Recours au télétravail

Le recours au télétravail s’effectue selon les dispositions relatives au régime du droit commun de l’accord-cadre télétravail signé le 13 juillet 2021.

Le retour au droit commun, si l’on porte la fin du télétravail recommandé, n’implique pas le travail en présentiel cinq jours sur cinq. Il convient de faire usage des dispositions de l’accord ainsi que des accords conclus pour assurer sa déclinaison.

 Lieux où le port du masque reste obligatoire
Depuis le 1er août 2022, le passe sanitaire n'est plus en vigueur. Il n'y a plus d'obligation générale de port du masque dans les hôpitaux et dans les établissements médico-sociaux. Néanmoins, les chefs des établissements de santé ont le droit de continuer à imposer le port du masque à l'intérieur des bâtiments (par exemple dans les EHPAD ou au domicile des personnes âgées ou handicapées qui reçoivent des soins). Dans ce cas, le port du masque s'impose à partir de 6 ans.
https://www.service-public.fr/particuliers/vosdroits/F35351
FIN DU passe sanitaire
Le passe sanitaire n'est plus en vigueur depuis le 1er août 2022.
" Covid long "

 La COVID-19 est une maladie dont les signes disparaissent dans la plupart des cas en deux à trois semaines. Toutefois certains malades peuvent encore ressentir des symptômes au-delà de quatre semaines après l’infection. Il peut s’agir de personnes qui ont été hospitalisé ou non.

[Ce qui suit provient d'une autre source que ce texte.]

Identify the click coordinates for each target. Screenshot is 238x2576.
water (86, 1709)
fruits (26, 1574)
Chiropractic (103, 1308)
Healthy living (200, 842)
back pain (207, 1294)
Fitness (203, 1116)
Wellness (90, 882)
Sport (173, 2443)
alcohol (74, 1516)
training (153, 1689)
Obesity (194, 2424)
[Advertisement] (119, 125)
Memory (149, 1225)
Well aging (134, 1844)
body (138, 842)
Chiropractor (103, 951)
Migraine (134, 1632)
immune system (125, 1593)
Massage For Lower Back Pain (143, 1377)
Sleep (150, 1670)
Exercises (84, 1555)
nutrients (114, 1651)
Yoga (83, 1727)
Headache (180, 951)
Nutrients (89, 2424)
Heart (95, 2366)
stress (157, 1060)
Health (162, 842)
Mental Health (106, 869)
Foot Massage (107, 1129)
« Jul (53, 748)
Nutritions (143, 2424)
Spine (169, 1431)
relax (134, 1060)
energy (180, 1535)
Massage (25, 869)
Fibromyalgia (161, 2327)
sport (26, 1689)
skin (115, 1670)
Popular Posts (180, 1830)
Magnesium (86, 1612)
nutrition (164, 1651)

Les personnes concernées par la présence de symptômes au-delà de quatre semaines suivant le début de la maladie aiguë COVID-19 présentent ce qu'en langage courant on appelle un " Covid long ". Pour certaines personnes, les symptômes persistent pendant plus de 12 semaines et ne sont pas expliqués par une autre maladie sans lien connu avec la COVID-19 : diabète, maladie de la thyroïde, bronchopneumopathie chronique par exemple.

Il n’existe pas d’affection longue durée (ALD) spécifique pour les symptômes persistants de la COVID-19. Pour autant, dans certaines situations, il est possible de bénéficier de la reconnaissance en ALD. La demande est réalisée par le médecin traitant est étudiée par le médecin-conseil de l’assurance-maladie. Dans ce cas, les examens et les soins en rapport avec la maladie sont pris en charge à 100% selon les tarifs de l’assurance-maladie.

Tous ces éléments sont détaillées sur la page dédié au Covid long de l’assurance-maladie dont le lien figure ci-dessous.

https://www.ameli.fr/paris/assure/covid-19/symptomes-gestes-barrieres-cas-contact-et-isolement/covid-long-symptomes-prolonges-covid-19

L'ARS Île-de-France a également créé une vidéo d’information

https://www.youtube.com/watch?v=yHMKFDy_1wo

Agent testé positif : CMO et suspension du jour de carence

L’article 11 de la loi n° 2021-689 du 31 mai 2021 relative à la gestion de la sortie de crise sanitaire suspend le jour de carence applicable aux agents publics et à certains salariés en cas de congés de maladie directement en lien avec la covid-19 à compter du 2 juin 2021 et jusqu’au 31 décembre 2021.

La loi de financement de la Sécurité sociale prévoit que cette suspension « demeure applicable jusqu’à une date fixée par décret et au plus tard jusqu’au 31 décembre 2022 ».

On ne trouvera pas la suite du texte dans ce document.